The fortunes of these rentiers were not shock-proof: If you remember Hockney, the baddie in James Cameron’s film, he survives the Titanic but not the Great Crash of ’29, when he loses his money and offs himself. The Great Depression got rid of some of the extreme wealth concentration in America, and later the wealthy got hit with substantial tax shocks imposed by the federal government in the 1930s and ’40s. The American rentier class wasn’t really vaporized the way it was in Europe, where the effects of the two world wars were much more pronounced, but it took a hit. That opened up the playing field and gave people more of a chance to rise on the rungs of the economic ladder through talent and work.

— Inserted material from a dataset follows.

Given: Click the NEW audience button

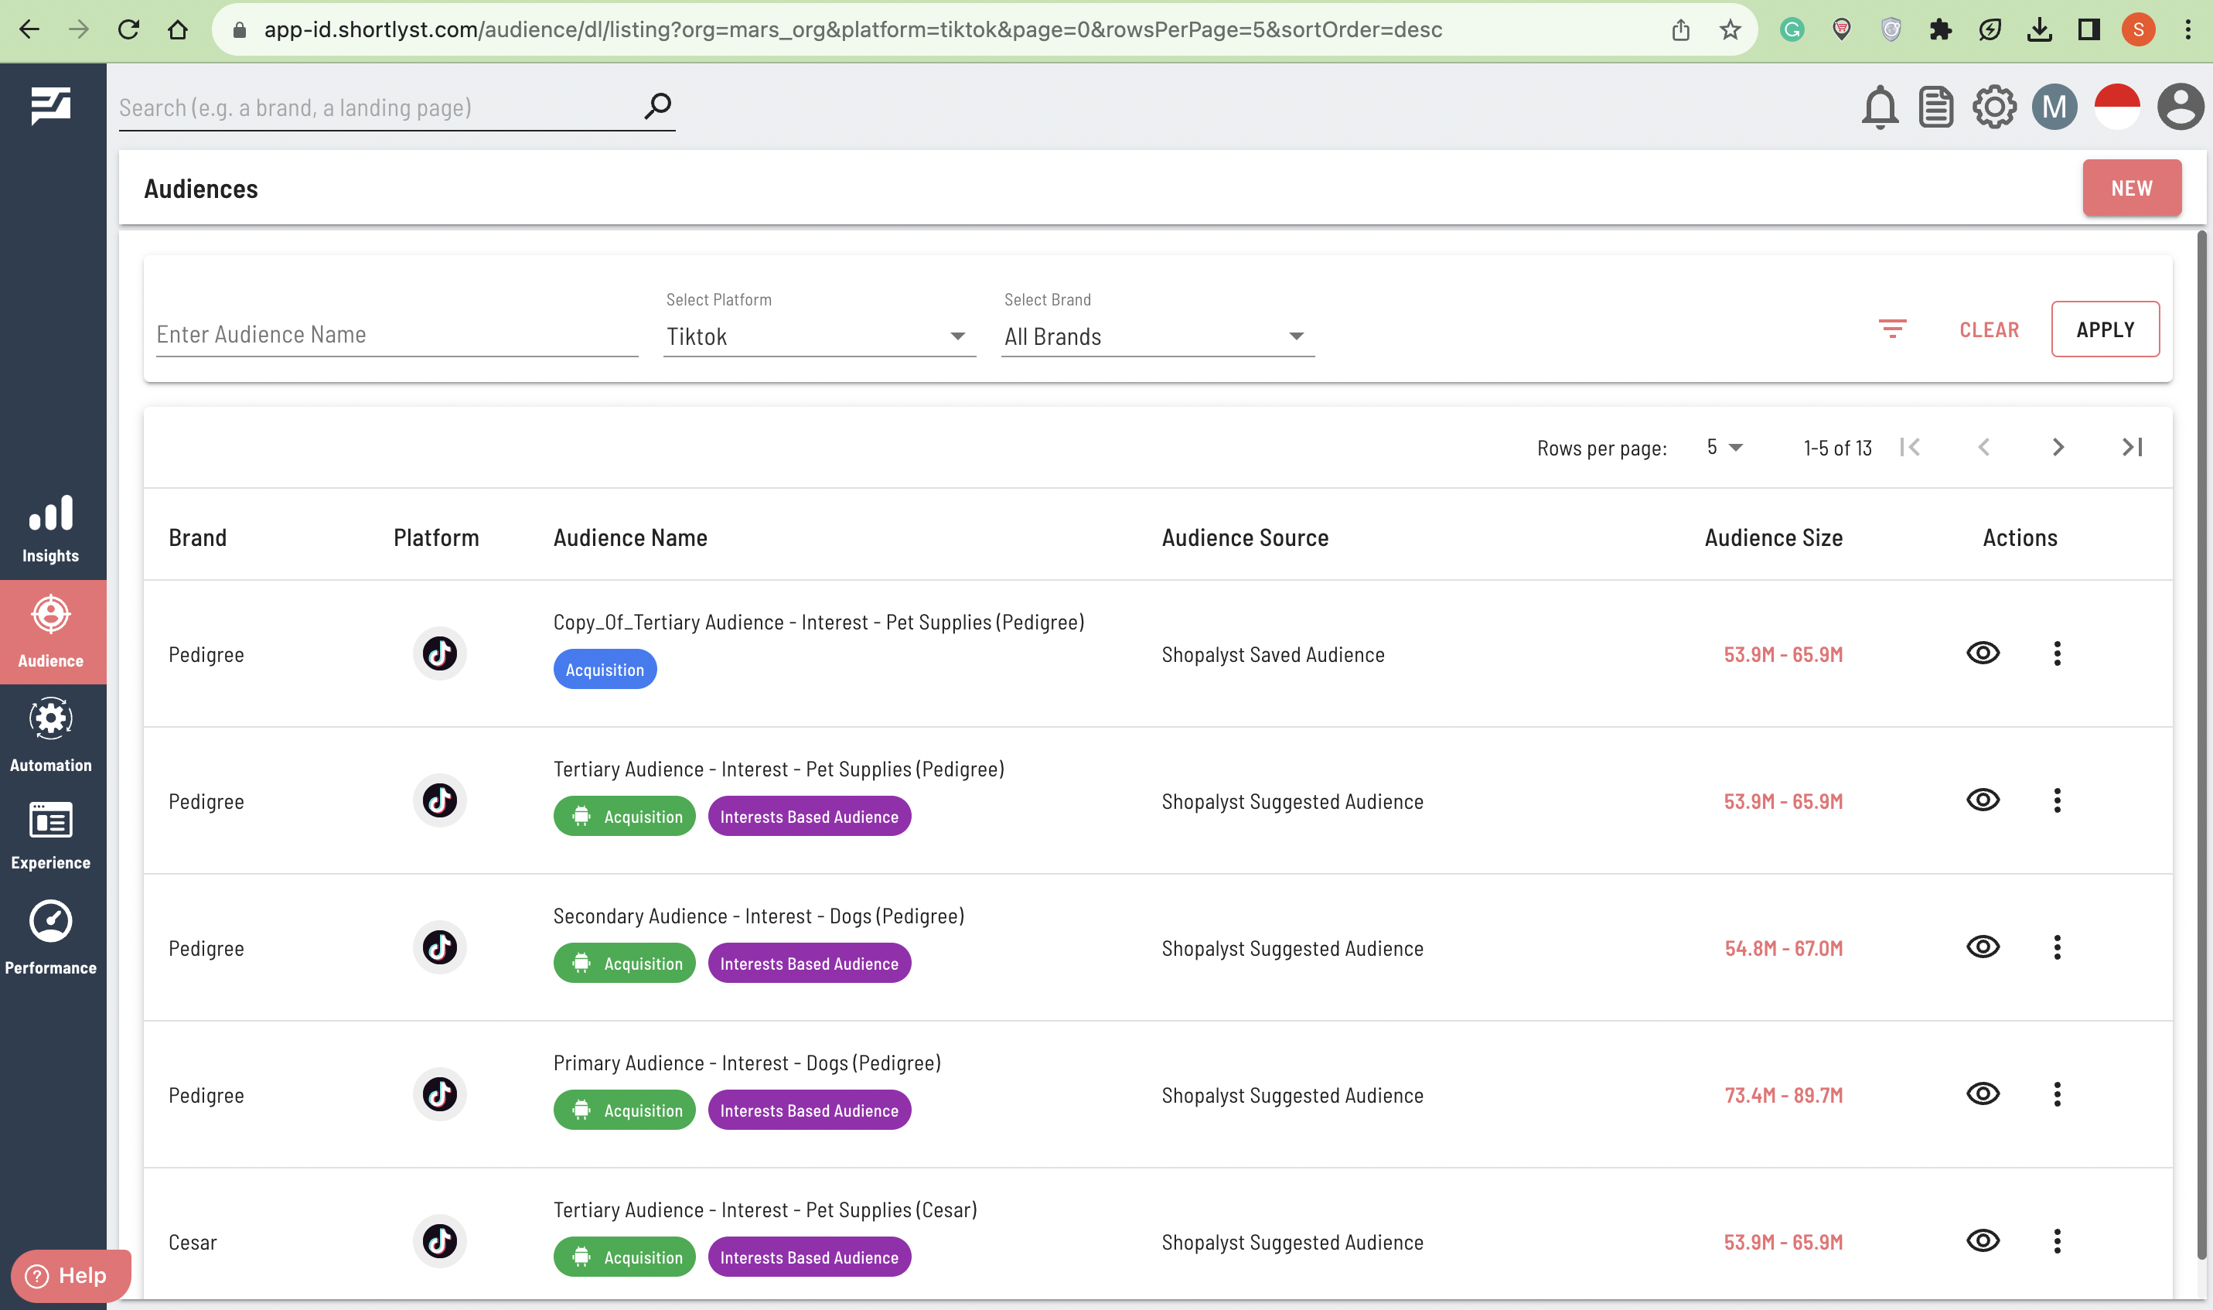Looking at the screenshot, I should pyautogui.click(x=2131, y=188).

After the Great Depression, inequality decreased in America, as New Deal investment and education programs, government intervention in wages, the rise of unions, and other factors worked to give many more people a chance for success. Inequality reached its lowest ebb between 1950 and 1980. If you were looking at the U.S. during that time, it seemed like a pretty egalitarian place to be (though blacks, Hispanics, and many women would disagree).
As Piketty notes, people like Milton Friedman, an academic economist, were doing rather well in the economy, likely sitting in the top 10 percent income level, and to them, the economy appeared to be doing just fine and rewarding talents and merits very nicely. But the Friedmans weren’t paying enough attention to how the folks on the rungs above them, particularly the one percent and even more so the .01 percent, were beginning to climb into the stratosphere. The people doing that climbing were mostly not academic economists, or lawyers, or doctors. They were managers of large firms who had begun to award themselves very prodigious salaries.
This phenomenon really got going after 1980, when wealth started flowing in vast quantities from the bottom 90 percent of the population to the top 10 percent. By 1987, Ayn Rand acolyte Alan Greenspan had taken over as head of the Federal Reserve, and free market fever was unleashed upon America. People in U.S. business schools started reading Ayn Rand’s kooky novels as if they were serious economic treatises and hailing the free market as the only path to progress. John Galt, the hero of Atlas Shrugged(1957), captured the imaginations of young students like Paul Ryan, who worshipped Galt as a superman who could rise to the top through his vision, merit and heroic efforts. Galt became the prototype of the kind of “supermanager” these business schools were supposed to crank out.